Смысл дольше дня: темы долга, памяти и будущего

«Прощаться не будем» — кино о долге, но не в лобовом, назидательном смысле. Долг здесь — не «обязанность перед абстракцией», а сеть конкретных обязательств: перед соседями, коллегами, родными, незнакомыми, которые вдруг становятся своими. Фильм внимательно показывает, как возникает сообщество туда, где вчера ещё была просто «населённая территория». Сообщество — это не «мы против них», а «мы для друг друга». И именно эта формула позволяет героям избежать двух крайностей — паники и ожесточения. Паника разрывает связи, ожесточение обедняет человека, превращает его в удобную для войны деталь. Герои фильма выбирают третье: дисциплину человеческих жестов.

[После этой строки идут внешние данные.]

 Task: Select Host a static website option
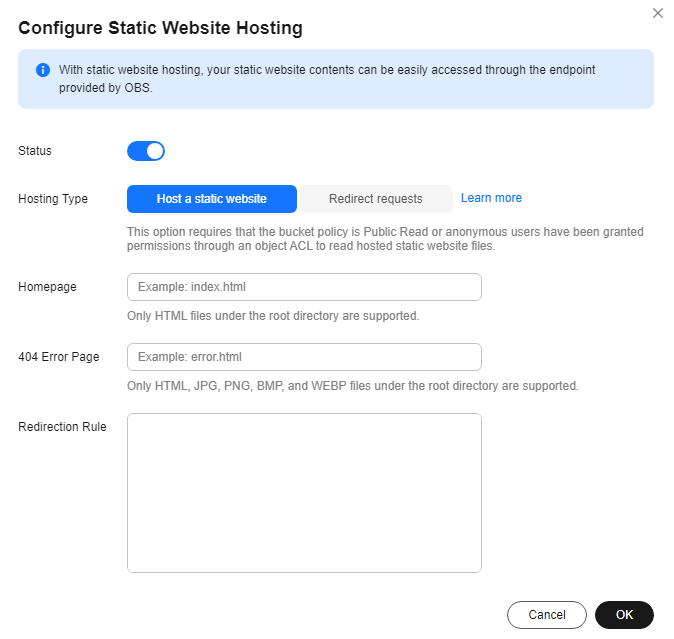click(x=212, y=199)
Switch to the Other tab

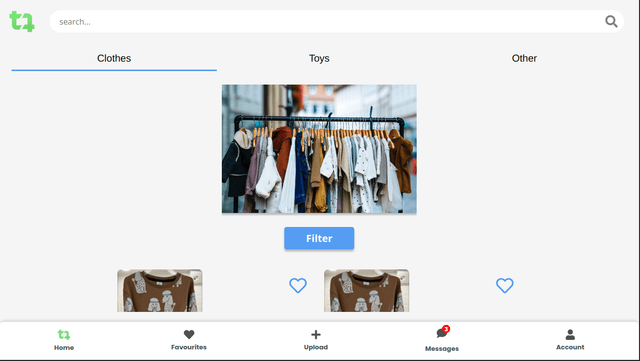point(524,58)
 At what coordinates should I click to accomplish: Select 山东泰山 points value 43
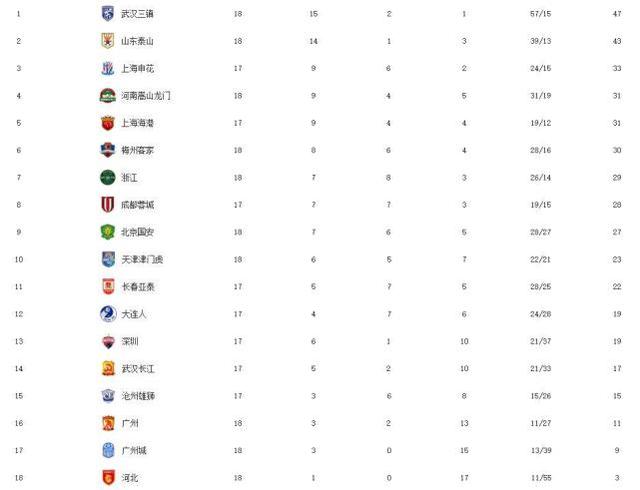coord(617,41)
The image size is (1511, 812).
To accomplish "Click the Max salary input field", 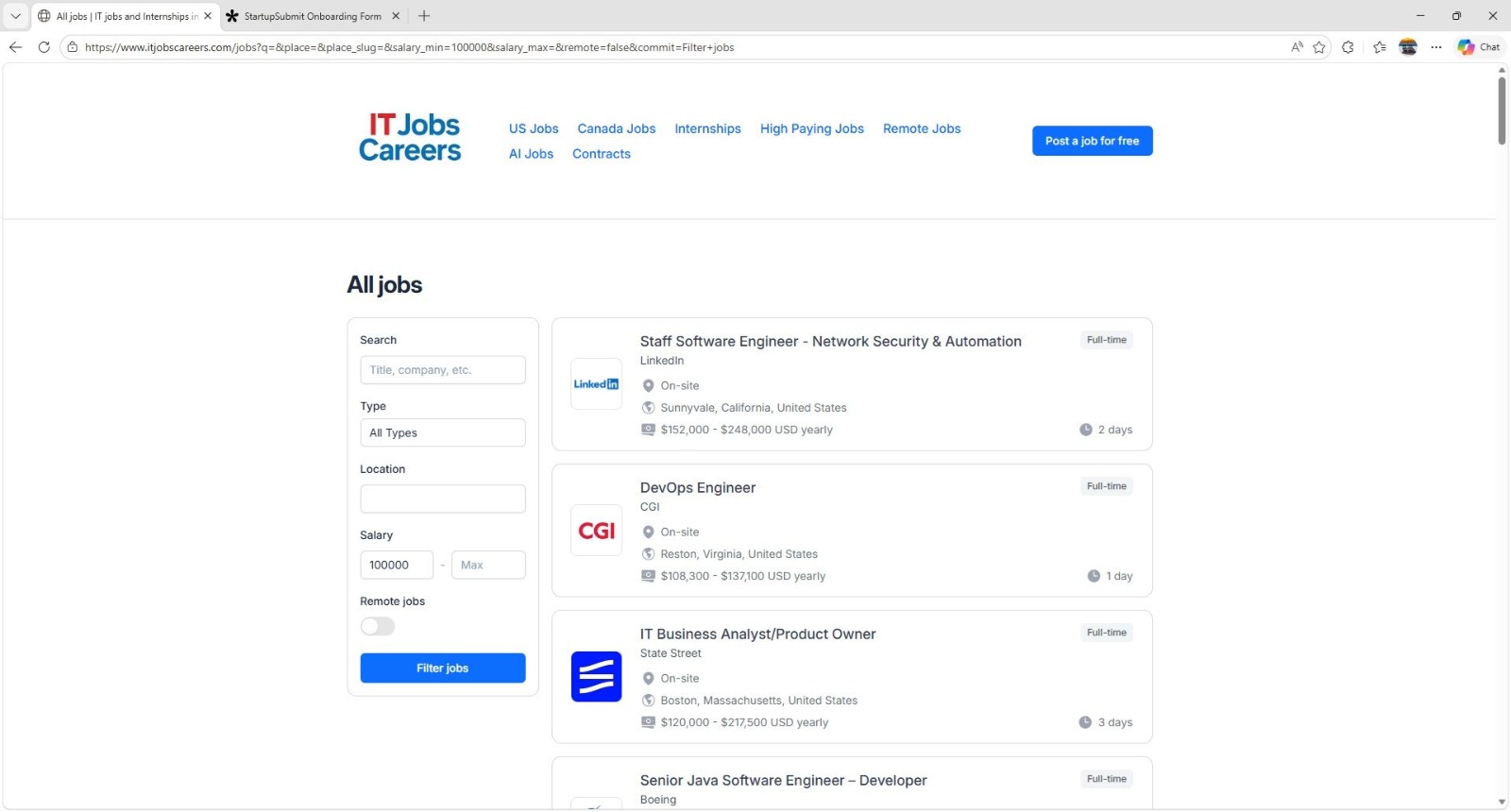I will tap(488, 566).
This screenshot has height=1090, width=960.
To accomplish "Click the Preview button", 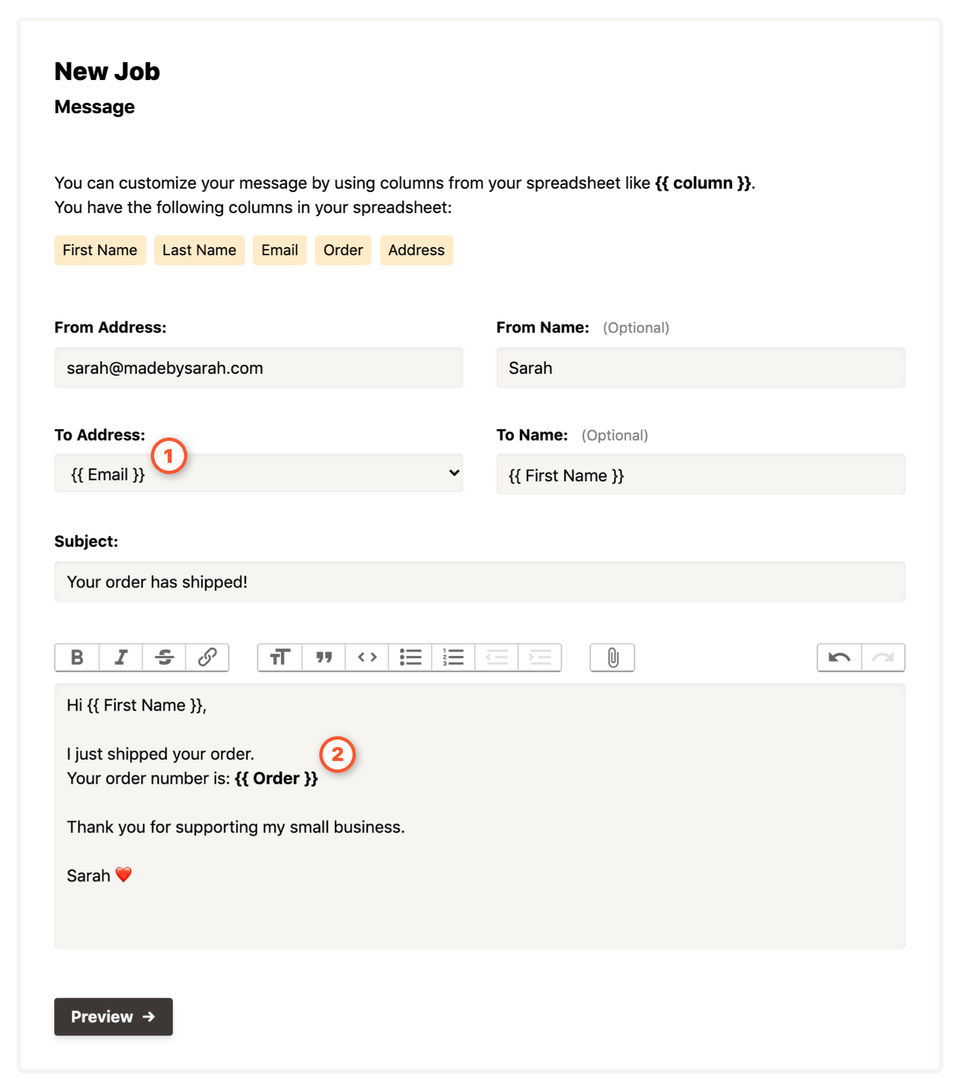I will 113,1016.
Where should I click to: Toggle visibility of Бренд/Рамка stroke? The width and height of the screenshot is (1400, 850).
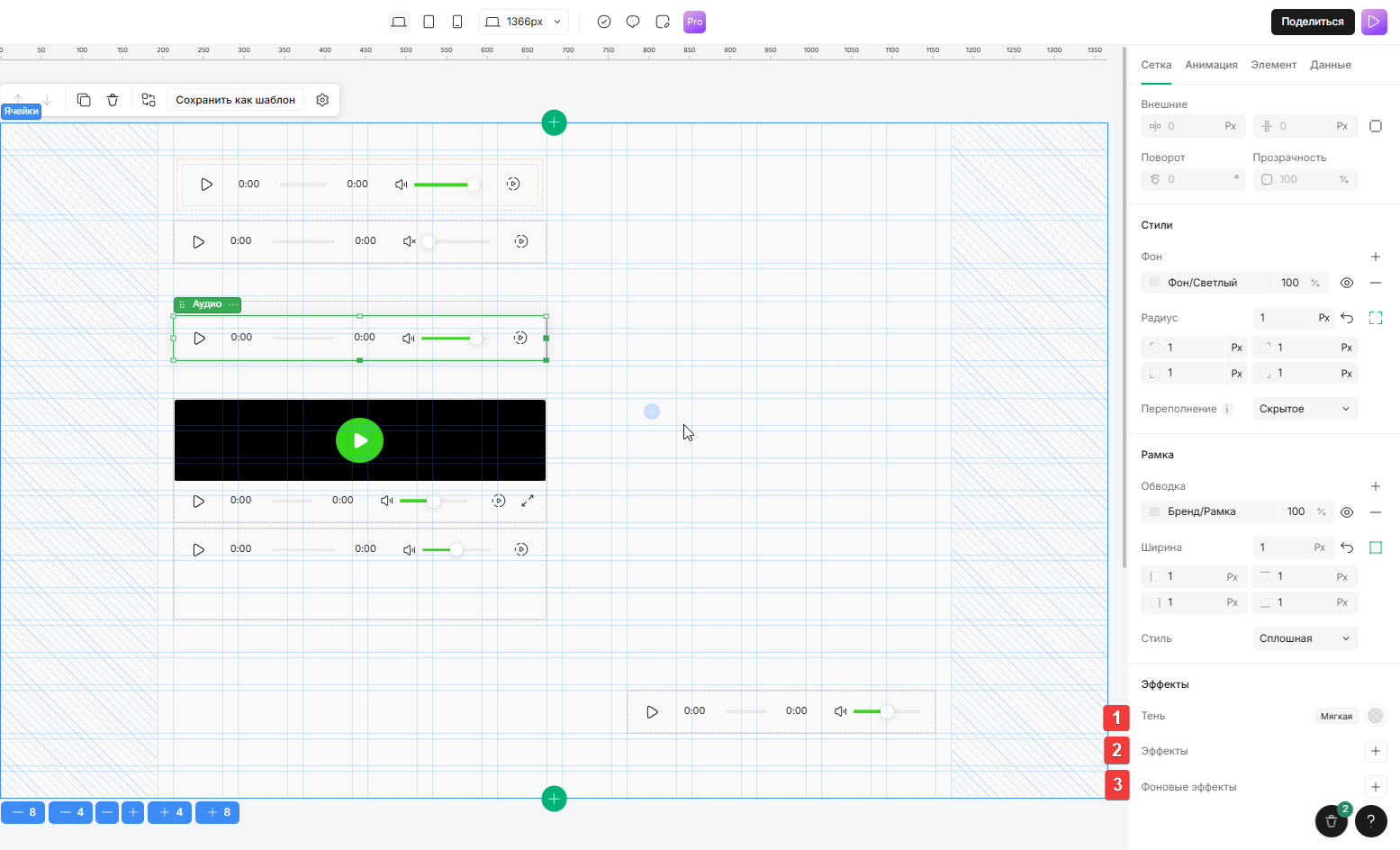[1347, 511]
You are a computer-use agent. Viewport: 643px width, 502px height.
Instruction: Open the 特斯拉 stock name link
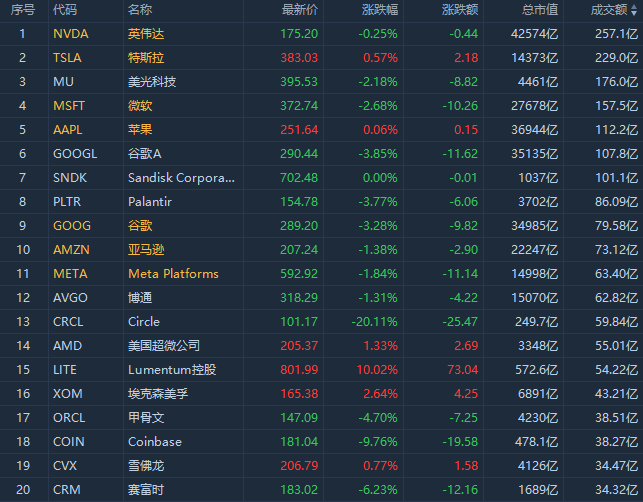[146, 57]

Память в «Прощаться не будем» — не монументальная. Она собирается в тетрадях, в списках, в зарубках на дверях, в песнях, которые шепчут, когда страшно. Библиотекарь, как хранитель нитей, постоянно повторяет: «Записать — значит, придать форму». Это не музейная страсть, это психогигиена города. Фильм, по сути, демонстрирует механизм коллективной памяти: как фиксация фактов спасает от распада. В этой же логике — трепетное отношение к именам: на экране часто звучат полные имена и отчества, потому что имя возвращает достоинство человеку, который в военной машине рискует стать «единицей».

Отдельная тема — цена времени. Война меняет календарь: дни становятся длиннее, ночи гуще, минута обретает вес. Монтаж и драматургия подчеркивают: главная валюта обороны — не боеприпасы, а время, которое нужно выиграть, удержать, растянуть. Ради минуты можно рискнуть поездом; ради часа — задержать наступление; ради суток — остаться, хотя силы на исходе. Эта логика «выигранных минут» звучит в репликах, в звуке будильников, в колоколах. И финальное «не будем прощаться» — о том же: нельзя тратить секунды на гламурные ритуалы прощания, когда всё ещё нужно делать дело. Прощание — роскошь мира. Здесь — продолжение.

Фильм осторожно говорит о вине и прощении. Здесь нет нравоучительных сцен покаяния, но есть честные признания ошибок: чиновник, пытавшийся спасти своё, просит прощения у врачей; командир признаёт, что недооценил важность гражданской самоорганизации; мэр — что поздно отдал некоторые распоряжения. Прощение в этой картине — не отмена ответственности, а признание ценности общего тела: чтобы город выжил, нужно принимать в него обратно тех, кто оступился, если они готовы работать. Это редкий, зрелый взгляд, который ускользает от чёрно-белой морали.

Важный мотив — детские глаза, смотрящие в будущее, которого они ещё не понимают. Учительница, читающая стихи, говорит фразу, которая могла бы стать манифестом фильма: «Мы учим не для экзамена, а чтобы не забыть, как говорить». Язык — последний бастион. Пока люди способны складывать слова, они помнят, кто они. В условиях войны язык сжимается, грубеет, но фильм показывает усилие сохранить его разнообразие: шутка на ходу, пословица, точный термин, песня — всё это элементы обороны.

И наконец, «Прощаться не будем» — о будущем как выборе каждого дня. Финал, в котором город устоял, не подаётся как «победа финальная». Это выигранный день, выигранная неделя, шанс на следующий поезд, на завтрашнюю поставку, на восстановление связи. Фильм оставляет зрителя не с чувством закрытости, а с ответственностью. Его герой — не «солдат у памятника», а человек в очереди, который держит дверь следующему, чтобы тот пронёс носилки. Эта «малая этика» и есть то, что остаётся после титров.